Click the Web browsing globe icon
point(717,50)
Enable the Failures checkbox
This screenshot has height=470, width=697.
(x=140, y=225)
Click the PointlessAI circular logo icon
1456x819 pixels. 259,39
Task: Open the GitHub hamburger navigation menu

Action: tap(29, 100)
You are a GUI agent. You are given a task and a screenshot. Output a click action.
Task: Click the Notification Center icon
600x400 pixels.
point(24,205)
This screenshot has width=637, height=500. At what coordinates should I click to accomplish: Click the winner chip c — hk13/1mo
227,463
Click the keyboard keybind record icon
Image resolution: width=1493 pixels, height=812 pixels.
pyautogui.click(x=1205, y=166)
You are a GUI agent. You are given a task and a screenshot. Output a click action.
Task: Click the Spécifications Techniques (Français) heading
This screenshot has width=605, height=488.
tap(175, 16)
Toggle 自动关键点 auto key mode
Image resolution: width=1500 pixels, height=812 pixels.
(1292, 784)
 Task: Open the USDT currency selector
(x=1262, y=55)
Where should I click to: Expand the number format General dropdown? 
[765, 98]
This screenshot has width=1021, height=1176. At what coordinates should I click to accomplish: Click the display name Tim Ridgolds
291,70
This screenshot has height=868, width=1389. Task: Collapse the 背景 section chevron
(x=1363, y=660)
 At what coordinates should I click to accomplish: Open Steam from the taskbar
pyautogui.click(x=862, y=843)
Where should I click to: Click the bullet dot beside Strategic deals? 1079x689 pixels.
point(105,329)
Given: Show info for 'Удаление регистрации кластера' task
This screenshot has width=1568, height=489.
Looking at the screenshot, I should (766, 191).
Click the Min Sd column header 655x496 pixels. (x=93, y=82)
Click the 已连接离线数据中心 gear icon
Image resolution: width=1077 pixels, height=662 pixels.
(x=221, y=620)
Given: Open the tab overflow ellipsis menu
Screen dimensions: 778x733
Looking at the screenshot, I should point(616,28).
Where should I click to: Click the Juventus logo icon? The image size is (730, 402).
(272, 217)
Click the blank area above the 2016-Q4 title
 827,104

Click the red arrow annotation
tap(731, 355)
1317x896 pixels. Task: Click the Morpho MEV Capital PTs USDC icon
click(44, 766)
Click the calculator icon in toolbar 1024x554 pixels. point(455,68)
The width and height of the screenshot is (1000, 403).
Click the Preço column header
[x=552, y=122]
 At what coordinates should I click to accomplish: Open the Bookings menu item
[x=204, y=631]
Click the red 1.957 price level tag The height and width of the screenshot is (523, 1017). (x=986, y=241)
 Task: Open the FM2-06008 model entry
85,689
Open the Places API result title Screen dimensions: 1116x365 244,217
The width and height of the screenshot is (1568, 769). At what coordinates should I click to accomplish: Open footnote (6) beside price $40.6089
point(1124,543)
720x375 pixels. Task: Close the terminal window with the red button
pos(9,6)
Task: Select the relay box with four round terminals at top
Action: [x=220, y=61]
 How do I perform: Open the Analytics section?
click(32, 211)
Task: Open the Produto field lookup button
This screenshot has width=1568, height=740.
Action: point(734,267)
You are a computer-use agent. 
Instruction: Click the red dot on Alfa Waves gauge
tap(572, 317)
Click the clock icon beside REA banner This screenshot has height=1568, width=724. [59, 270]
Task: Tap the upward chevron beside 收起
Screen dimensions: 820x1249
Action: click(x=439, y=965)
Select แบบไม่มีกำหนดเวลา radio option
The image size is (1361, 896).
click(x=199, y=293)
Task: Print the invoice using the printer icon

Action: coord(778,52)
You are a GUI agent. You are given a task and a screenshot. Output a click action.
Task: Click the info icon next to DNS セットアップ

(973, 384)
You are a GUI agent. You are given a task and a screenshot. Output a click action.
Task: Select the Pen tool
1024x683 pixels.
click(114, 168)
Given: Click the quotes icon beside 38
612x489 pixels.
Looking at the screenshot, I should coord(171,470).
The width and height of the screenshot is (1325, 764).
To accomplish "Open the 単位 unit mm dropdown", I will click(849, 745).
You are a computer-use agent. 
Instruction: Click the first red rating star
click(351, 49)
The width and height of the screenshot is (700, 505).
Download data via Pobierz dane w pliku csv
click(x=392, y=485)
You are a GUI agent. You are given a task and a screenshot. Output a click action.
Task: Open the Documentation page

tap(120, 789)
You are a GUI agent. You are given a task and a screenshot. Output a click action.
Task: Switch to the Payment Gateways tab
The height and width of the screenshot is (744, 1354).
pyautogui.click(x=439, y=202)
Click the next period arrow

::::::::::

● **WRITTEN TASK**
Transcribe the items from the line containing "Click the red arrow annotation" down to the line containing "Looking at the screenshot, I should coord(171,470).", both lines included, copying each one exactly.

● **RIGHT ANSWER**
Click the red arrow annotation
tap(731, 355)
1317x896 pixels. Task: Click the Morpho MEV Capital PTs USDC icon
click(44, 766)
Click the calculator icon in toolbar 1024x554 pixels. point(455,68)
The width and height of the screenshot is (1000, 403).
Click the Preço column header
[x=552, y=122]
 At what coordinates should I click to accomplish: Open the Bookings menu item
[x=204, y=631]
Click the red 1.957 price level tag The height and width of the screenshot is (523, 1017). (x=986, y=241)
 Task: Open the FM2-06008 model entry
85,689
Open the Places API result title Screen dimensions: 1116x365 244,217
The width and height of the screenshot is (1568, 769). At what coordinates should I click to accomplish: Open footnote (6) beside price $40.6089
point(1124,543)
720x375 pixels. Task: Close the terminal window with the red button
pos(9,6)
Task: Select the relay box with four round terminals at top
Action: [x=220, y=61]
 How do I perform: Open the Analytics section?
click(32, 211)
Task: Open the Produto field lookup button
This screenshot has width=1568, height=740.
Action: point(734,267)
You are a computer-use agent. 
Instruction: Click the red dot on Alfa Waves gauge
tap(572, 317)
Click the clock icon beside REA banner This screenshot has height=1568, width=724. [59, 270]
Task: Tap the upward chevron beside 收起
Screen dimensions: 820x1249
Action: click(x=439, y=965)
Select แบบไม่มีกำหนดเวลา radio option
The image size is (1361, 896).
click(x=199, y=293)
Task: Print the invoice using the printer icon

Action: coord(778,52)
You are a GUI agent. You are given a task and a screenshot. Output a click action.
Task: Click the info icon next to DNS セットアップ

(973, 384)
You are a GUI agent. You are given a task and a screenshot. Output a click action.
Task: Select the Pen tool
1024x683 pixels.
click(114, 168)
Given: Click the quotes icon beside 38
612x489 pixels.
Looking at the screenshot, I should coord(171,470).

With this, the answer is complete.